:: PROBLEM TO SOLVE ::
Format the material from the line with "You are a computer-use agent. The" up to and including the line with "(x=70, y=364)" as a Markdown table with the columns Row and Text, numbering each line and skipping blank ones. Include only those lines, and leave the pictures out.

===== RECORDED INFORMATION =====

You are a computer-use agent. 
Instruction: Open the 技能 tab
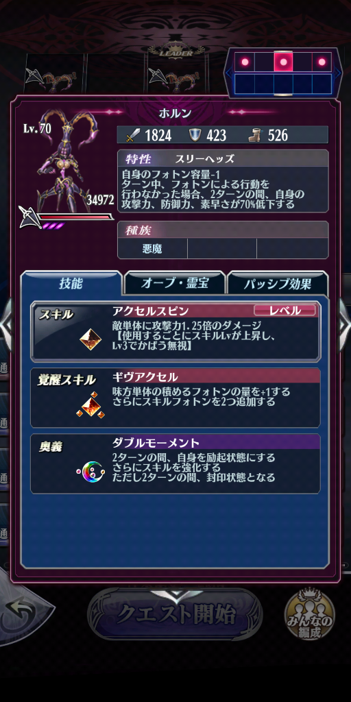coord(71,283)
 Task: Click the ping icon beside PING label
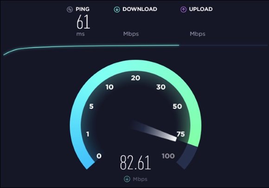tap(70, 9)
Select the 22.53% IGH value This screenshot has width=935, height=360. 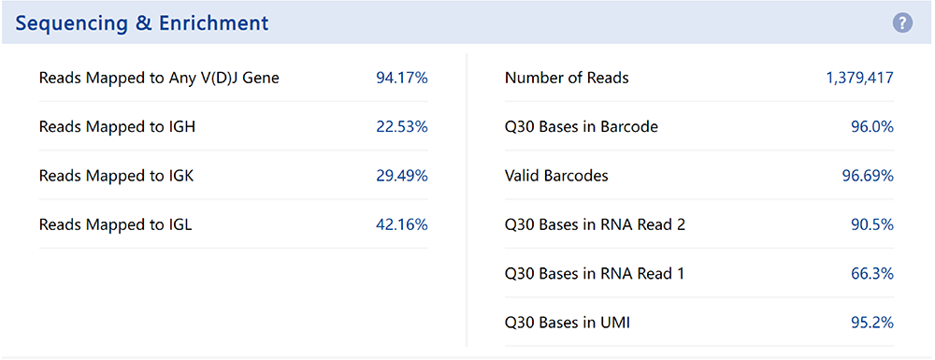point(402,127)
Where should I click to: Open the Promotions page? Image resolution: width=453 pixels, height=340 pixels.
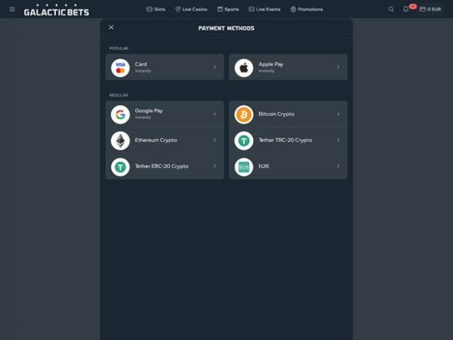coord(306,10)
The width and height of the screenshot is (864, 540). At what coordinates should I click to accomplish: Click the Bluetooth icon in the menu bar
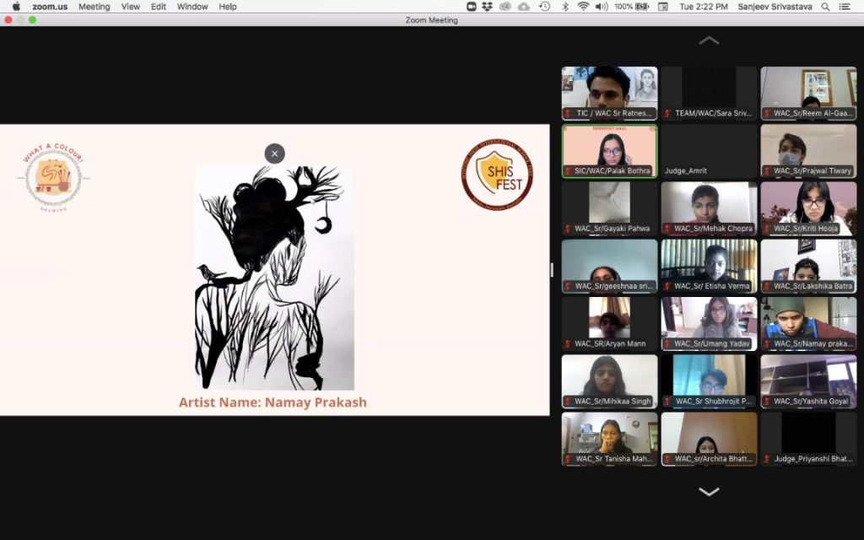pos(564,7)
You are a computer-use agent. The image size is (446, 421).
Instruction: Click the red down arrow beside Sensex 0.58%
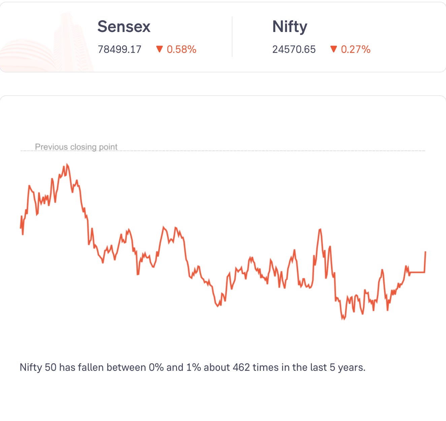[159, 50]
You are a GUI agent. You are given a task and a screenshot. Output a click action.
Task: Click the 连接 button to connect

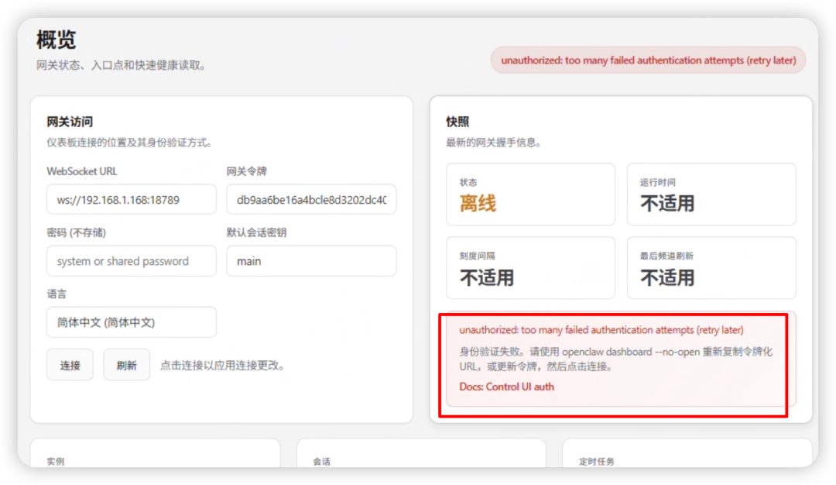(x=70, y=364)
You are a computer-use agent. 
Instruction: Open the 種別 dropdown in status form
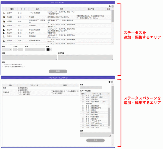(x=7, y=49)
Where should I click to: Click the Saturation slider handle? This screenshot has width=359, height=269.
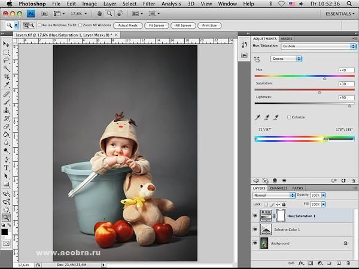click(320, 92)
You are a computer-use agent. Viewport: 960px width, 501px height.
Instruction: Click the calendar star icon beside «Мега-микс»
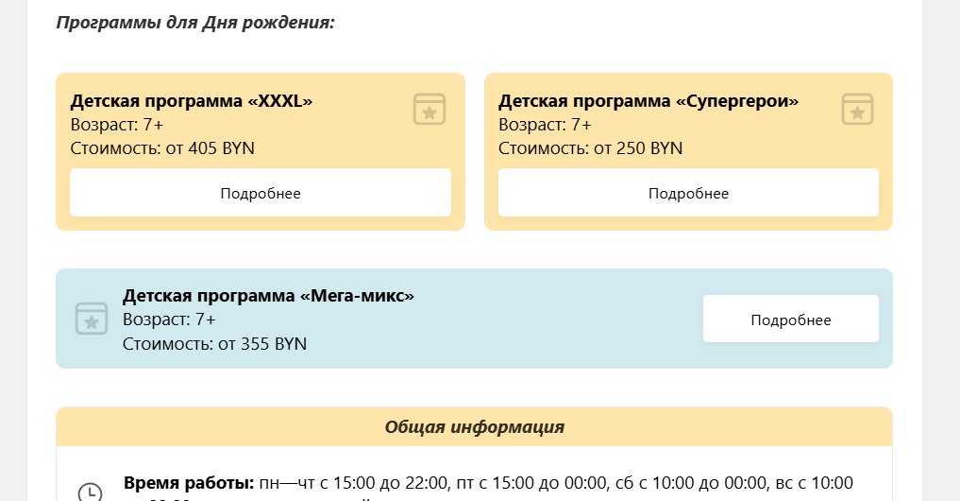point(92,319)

=====

:: EXERCISE SOLUTION ::
| Row | Text |
|---|---|
| 1 | You are a computer-use agent. The image size is (446, 421). |
| 2 | Instruction: Click the red down arrow beside Sensex 0.58% |
| 3 | [159, 50] |
| 4 | You are a GUI agent. You are given a task and a screenshot. Output a click action. |
| 5 | Task: Click the 连接 button to connect |
| 6 | (x=70, y=364) |